A rocky visitor from beyond our solar system is leaking water like a “fire hose running at full blast,” a new study reports.
Detecting it in an interstellar visitor allows astronomers to compare 3I/ATLAS directly with comets native to our solar system, offering a rare glimpse into the chemistry of distant planetary systems.
“Every interstellar comet so far has been a surprise,” Zexi Xing, a postdoctoral researcher at Auburn University in Alabama who led the new study, said in the same statement.
3I/ATLAS has since faded from Swift’s view, but was spotted again in early October by the European Space Agency’s Mars orbiters as it passed about 30 million kilometers from Mars.
The agency said it will continue following the interstellar visitor; in November, it plans to turn its Jupiter Icy Moons Explorer (JUICE) toward 3I/ATLAS.

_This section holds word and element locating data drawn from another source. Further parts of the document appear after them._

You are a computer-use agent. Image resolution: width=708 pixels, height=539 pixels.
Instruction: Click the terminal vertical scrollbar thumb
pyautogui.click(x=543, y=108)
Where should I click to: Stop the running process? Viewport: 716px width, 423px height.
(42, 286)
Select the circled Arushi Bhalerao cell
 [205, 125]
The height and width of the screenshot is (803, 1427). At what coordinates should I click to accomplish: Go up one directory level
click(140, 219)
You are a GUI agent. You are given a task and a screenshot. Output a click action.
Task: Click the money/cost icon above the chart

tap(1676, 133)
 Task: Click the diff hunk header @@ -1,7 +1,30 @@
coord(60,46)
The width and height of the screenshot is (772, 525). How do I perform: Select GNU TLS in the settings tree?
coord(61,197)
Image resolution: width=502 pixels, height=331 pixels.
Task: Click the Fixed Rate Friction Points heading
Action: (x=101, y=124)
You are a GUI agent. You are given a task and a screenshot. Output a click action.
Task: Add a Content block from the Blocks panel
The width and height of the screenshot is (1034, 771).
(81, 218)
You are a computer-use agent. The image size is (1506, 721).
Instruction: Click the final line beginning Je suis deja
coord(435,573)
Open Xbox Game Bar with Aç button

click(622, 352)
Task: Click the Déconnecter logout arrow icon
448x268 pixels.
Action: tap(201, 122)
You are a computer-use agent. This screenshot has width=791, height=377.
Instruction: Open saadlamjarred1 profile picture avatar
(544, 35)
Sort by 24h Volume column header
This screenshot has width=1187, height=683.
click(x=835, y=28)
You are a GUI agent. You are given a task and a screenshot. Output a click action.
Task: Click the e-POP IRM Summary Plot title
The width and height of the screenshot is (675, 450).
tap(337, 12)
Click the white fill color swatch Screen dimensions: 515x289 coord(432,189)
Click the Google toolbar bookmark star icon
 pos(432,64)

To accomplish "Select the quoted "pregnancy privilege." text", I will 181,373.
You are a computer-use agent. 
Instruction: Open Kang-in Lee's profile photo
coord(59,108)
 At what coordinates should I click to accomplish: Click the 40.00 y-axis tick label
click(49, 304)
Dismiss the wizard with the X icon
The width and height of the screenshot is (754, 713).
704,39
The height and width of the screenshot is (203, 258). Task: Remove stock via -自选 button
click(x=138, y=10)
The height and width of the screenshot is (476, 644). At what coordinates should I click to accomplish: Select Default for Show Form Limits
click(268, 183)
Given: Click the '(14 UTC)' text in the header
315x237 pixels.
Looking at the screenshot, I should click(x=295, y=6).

According to a recent study, a rocky visitor from space is “fire hose running at full blast,” leaking water.
For the first time, researchers have identified the chemical fingerprint of water leaking from interstellar comet 3I/ATLAS, which is only the third known object from another star system to ever be seen traveling through our cosmic neighborhood, using NASA’s Neil Gehrels Swift Observatory.
The standard by which comet scientists measure how sunlight affects a comet’s activity and releases other gases is water. By spotting it in an interstellar visitor, astronomers can directly compare 3I/ATLAS with comets that are part of our solar system, providing a unique window into the chemistry of far-off planetary systems.
In a statement, study co-author Dennis Bodewits, a physics professor at Auburn University, said, “We’re reading a note from another planetary system when we detect water — or even its faint ultraviolet echo, OH — from an interstellar comet.”. It indicates that the components of life’s chemistry are not exclusive to humans. “..”.
“At a distance that caught us off guard.”.
Bodewits and his colleagues used the Swift telescope to observe 3I/ATLAS in July and August 2025, when it was approximately 2.9 times further away from the sun than Earth, well outside the area where water ice normally vaporizes.
“From this distance, Swift detected the faint ultraviolet glow of hydroxyl (OH), which is the result of sunlight breaking down water molecules,” the study says. Astronomers combined over two hours of ultraviolet observations with 40 minutes of visible light exposures to stack dozens of brief, three-minute exposures in order to extract the delicate signal.
The outcome was described in a paper by Sept. 30 in the Astrophysical Journal Letters, revealed that 3I/ATLAS was losing water at a rate of about 40 kilograms per second, which is “about the output of a fire hose running at full blast.”. “.”.
The team calculates that at least 8% of the comet’s surface must be active based on that outflow rate, which is a surprisingly high percentage when compared to the 3–5% usual for comets from our own solar system, the study says.
According to the researchers, icy debris floating around it could be the source of that level of activity rather than its solid surface. Gemini South and NASA’s Infrared Telescope Facility have made near-infrared observations that suggest ice fragments floating in the coma, which is the cloud of gas and dust that surrounds the nucleus. Even though the comet itself is still too cold for its surface ice to sublimate directly, the researchers claim that once these clumps are warmed up by sunlight, they function as tiny steam vents in space, releasing water vapor.
The new study’s lead researcher, Zexi Xing, a postdoctoral researcher at Auburn University in Alabama, said in the same statement, “Every interstellar comet so far has been a surprise.”. Borisov had a lot of carbon monoxide, Oumuamua was dry, and now ATLAS is releasing water at a distance that surprised us. Each one challenges our preconceived notions about how comets and planets form around stars. “,”.
Since then, 3I/ATLAS has slipped out of Swift’s line of sight, but in early October, the European Space Agency’s Mars orbiters caught another glimpse of it as it passed roughly 30 million kilometers away from Mars. The agency stated that it will keep tracking the interstellar visitor and that it intends to target 3I/ATLAS with its Jupiter Icy Moons Explorer (JUICE) in November.
JUICE is expected to have the best view of this action because it will be observing the comet shortly after its closest approach to the sun, when it is most likely to be active, the agency said.
Scientists anticipate receiving JUICE’s comet observations in February 2026 because the spacecraft is now on the sun’s far side and transmitting data using a slower backup antenna.